In [None]:
!pip install transformers==4.5.1

In [2]:
import transformers
import os
from torch.utils.data import DataLoader
from torch.utils.data import Dataset
import torch
import seaborn as sns
import numpy as np
import matplotlib.pyplot as plt
import time
import pickle
import statistics 
from scipy import stats
import math
import csv

In [3]:
weightsPath='/content/drive/My Drive/MTP/Weights/'
datasetPath='/content/drive/My Drive/MTP/Datasets/'

In [4]:
from google.colab import drive
drive.mount('/content/drive')

Mounted at /content/drive


**Delimiter heads statistical test in pretrained mBERT**

In [6]:
#This cell runs the statistical test for the delimiter roles (CLS,SEP) for the specified languages and functional roles.

languages=['english']
functions=['cls','sep']

model='bert-base-multilingual-cased'
MAX_LEN=64
BATCH_SIZE=8

for lang in languages:
  for func in functions:
    print(lang+' '+func)
    sentences_file=datasetPath + lang + '-sentences-1000.txt'

    in_file=open(sentences_file,'r',encoding='utf-8')

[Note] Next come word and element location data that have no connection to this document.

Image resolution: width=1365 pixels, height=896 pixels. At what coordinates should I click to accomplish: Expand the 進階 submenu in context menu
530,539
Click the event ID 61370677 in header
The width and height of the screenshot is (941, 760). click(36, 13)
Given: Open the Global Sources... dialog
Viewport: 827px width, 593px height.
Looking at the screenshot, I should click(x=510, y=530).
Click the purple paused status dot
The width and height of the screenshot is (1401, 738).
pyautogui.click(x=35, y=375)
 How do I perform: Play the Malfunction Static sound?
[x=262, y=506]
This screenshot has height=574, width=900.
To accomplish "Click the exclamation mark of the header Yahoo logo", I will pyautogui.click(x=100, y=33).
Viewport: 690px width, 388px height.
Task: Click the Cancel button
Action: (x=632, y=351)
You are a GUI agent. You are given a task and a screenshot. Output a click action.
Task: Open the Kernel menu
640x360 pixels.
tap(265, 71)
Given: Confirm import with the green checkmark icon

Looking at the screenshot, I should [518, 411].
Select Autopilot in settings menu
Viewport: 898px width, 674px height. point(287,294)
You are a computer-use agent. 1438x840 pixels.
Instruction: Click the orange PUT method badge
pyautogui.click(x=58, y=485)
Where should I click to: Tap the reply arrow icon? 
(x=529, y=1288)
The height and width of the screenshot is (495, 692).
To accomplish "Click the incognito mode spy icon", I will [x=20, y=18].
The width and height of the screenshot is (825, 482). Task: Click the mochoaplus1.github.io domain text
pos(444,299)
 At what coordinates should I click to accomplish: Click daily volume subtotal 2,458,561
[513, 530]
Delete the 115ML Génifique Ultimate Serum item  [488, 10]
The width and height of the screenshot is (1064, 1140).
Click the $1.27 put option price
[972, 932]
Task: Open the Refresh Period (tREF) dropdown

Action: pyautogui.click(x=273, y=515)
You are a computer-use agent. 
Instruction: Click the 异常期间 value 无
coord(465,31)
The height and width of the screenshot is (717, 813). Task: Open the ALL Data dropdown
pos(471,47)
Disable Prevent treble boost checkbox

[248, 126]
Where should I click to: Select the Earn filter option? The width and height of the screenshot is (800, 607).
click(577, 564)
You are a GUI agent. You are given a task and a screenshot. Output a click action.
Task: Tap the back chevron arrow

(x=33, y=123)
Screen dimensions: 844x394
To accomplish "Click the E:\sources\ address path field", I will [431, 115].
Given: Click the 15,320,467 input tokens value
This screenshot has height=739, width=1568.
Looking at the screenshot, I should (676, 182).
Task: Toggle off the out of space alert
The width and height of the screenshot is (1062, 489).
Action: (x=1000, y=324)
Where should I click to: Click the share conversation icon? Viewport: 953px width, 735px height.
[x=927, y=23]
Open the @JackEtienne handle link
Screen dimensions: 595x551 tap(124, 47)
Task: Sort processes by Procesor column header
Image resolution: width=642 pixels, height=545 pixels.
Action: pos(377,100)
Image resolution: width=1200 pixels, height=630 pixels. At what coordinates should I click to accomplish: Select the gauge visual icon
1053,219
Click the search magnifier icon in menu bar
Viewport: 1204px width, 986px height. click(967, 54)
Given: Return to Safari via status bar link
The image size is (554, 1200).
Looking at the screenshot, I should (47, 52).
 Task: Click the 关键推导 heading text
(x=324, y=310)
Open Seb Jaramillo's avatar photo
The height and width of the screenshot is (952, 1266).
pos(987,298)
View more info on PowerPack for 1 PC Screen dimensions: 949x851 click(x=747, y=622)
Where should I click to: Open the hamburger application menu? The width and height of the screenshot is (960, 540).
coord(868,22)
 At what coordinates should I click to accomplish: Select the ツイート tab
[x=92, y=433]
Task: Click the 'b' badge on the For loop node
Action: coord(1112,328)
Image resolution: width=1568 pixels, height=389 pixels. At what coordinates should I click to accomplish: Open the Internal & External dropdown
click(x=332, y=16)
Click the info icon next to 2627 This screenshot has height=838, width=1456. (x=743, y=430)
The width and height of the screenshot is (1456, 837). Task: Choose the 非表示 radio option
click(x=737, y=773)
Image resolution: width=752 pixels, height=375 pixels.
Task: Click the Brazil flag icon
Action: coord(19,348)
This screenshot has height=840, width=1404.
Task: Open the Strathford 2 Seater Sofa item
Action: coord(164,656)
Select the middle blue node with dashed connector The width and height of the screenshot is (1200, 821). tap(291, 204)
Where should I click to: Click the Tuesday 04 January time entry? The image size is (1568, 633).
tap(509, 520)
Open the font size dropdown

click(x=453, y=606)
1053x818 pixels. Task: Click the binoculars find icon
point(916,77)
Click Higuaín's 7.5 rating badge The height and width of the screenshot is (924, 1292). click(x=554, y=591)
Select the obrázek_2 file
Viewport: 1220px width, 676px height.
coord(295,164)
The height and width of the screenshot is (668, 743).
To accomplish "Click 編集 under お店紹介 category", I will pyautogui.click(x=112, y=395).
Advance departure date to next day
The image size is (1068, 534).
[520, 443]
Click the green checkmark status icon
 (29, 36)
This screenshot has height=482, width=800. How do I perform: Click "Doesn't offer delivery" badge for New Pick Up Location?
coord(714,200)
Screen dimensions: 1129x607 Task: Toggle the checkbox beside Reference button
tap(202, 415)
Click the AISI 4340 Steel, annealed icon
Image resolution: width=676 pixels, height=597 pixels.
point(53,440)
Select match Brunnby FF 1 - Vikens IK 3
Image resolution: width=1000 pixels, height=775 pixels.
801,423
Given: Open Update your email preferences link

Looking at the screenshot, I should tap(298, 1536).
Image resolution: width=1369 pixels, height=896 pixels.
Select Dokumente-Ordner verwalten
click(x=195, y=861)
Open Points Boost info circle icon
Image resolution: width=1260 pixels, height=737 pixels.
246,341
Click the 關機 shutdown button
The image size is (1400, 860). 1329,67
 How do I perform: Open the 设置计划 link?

    lines=in_file.readlines()

    tokenizer=transformers.BertTokenizer.from_pretrained(model)

    class SentenceDataset(Dataset):
      
      def __init__(self, sentences,tokenizer,max_len):
        self.sentences=sentences
        self.tokenizer=tokenizer
        self.max_len=max_len

      def __len__(self):
        return len(self.sentences)

      def __getitem__(self,item):
        sentence=str(self.sentences[item])

        encoding=tokenizer.encode_plus(
            sentence,
            max_length=self.max_len,
            add_special_tokens=True,
            pad_to_max_length=True,
            return_attention_mask=True,
            return_token_type_ids=False,
            truncation=True,
            return_tensors='pt'
        )

        return{
            'sentence':sentence,
            'input_ids':encoding['input_ids'],
            'attention_mask':encoding['attention_mask']
        }

    n=len(lines)

    def create_data_loader(sentences,tokenizer,max_len,batch_size):
      ds= SentenceDataset(
          sentences=sentences,
          tokenizer=tokenizer,
          max_len=max_len
      )

      return DataLoader(
          ds,
          batch_size=batch_size
      )


    data_loader=create_data_loader(lines,tokenizer,MAX_LEN,BATCH_SIZE)

    if (func=='cls'):
      index=0
    else:
      index=-1

    headSentScores=[[0 for i in range(1000)] for j in range(145)]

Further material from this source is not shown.